Brasilien hat bereits in mehrfacher Hinsicht seinen Pioniergeist im Bereich der Erneuerbaren unter Beweis gestellt: Es gehörte zu den ersten Staaten, die Auktionsverfahren für die Entwicklung von Erneuerbaren einführten. Bereits im Jahr 2004 wurde ein Gesetz dazu verabschiedet.

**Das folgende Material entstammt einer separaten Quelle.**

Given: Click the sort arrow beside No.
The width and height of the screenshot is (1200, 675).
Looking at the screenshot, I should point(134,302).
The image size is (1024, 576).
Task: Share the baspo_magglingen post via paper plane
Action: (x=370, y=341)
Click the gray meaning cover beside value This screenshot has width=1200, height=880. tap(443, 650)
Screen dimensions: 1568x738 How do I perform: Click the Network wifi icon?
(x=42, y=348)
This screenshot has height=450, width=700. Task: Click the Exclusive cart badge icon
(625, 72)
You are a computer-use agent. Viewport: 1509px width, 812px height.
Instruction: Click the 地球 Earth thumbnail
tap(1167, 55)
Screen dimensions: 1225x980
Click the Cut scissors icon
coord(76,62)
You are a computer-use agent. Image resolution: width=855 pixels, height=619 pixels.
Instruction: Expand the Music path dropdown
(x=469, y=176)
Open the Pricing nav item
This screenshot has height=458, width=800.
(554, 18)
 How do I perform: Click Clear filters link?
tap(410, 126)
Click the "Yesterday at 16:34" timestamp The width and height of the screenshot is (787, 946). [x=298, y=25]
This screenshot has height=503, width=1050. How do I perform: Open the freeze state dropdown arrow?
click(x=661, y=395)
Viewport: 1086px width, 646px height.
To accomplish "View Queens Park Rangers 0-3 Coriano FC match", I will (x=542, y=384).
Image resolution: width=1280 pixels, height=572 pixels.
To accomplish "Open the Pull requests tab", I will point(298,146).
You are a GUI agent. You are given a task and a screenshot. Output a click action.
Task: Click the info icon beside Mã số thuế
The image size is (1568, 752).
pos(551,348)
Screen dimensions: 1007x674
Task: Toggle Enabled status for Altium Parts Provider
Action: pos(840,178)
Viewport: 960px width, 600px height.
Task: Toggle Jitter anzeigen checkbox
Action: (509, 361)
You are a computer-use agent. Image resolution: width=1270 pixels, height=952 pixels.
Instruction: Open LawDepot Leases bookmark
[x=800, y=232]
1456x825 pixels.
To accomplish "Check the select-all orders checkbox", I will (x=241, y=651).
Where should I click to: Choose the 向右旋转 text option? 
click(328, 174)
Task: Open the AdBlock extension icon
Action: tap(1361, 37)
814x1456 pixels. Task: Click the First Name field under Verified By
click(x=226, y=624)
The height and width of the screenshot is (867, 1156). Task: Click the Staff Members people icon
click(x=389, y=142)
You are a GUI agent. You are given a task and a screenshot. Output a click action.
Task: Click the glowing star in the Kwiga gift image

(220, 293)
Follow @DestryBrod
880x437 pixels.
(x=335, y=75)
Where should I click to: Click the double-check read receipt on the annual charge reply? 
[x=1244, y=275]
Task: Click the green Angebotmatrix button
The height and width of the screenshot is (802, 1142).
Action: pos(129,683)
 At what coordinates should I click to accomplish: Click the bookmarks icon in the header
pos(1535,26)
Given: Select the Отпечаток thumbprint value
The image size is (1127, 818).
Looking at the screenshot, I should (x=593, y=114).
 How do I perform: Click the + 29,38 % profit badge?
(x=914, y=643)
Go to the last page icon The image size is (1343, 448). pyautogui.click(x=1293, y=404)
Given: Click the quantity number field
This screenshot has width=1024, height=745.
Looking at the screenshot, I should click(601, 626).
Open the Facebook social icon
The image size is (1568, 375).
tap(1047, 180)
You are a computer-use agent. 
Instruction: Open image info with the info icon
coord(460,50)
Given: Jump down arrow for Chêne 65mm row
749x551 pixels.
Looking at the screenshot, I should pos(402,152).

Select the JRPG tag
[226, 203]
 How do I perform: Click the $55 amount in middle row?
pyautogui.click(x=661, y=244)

Die erste alleinige Auktion für Onshore-Wind wurde im Jahr 2009 durchgeführt. Das Ergebnis war ein sprunghafter Anstieg der installierten Leistung von 2,2 Gigawatt (GW) im Jahr 2013 auf 17,2 GW im Jahr 2020. Im vergangenen Jahr überschritt die Kapazität sogar die 20-GW-Marke. Damit besitzt das Land die mit Abstand höchste Leistung in Südamerika und gehört zu den achtgrößten Onshore-Märkten weltweit.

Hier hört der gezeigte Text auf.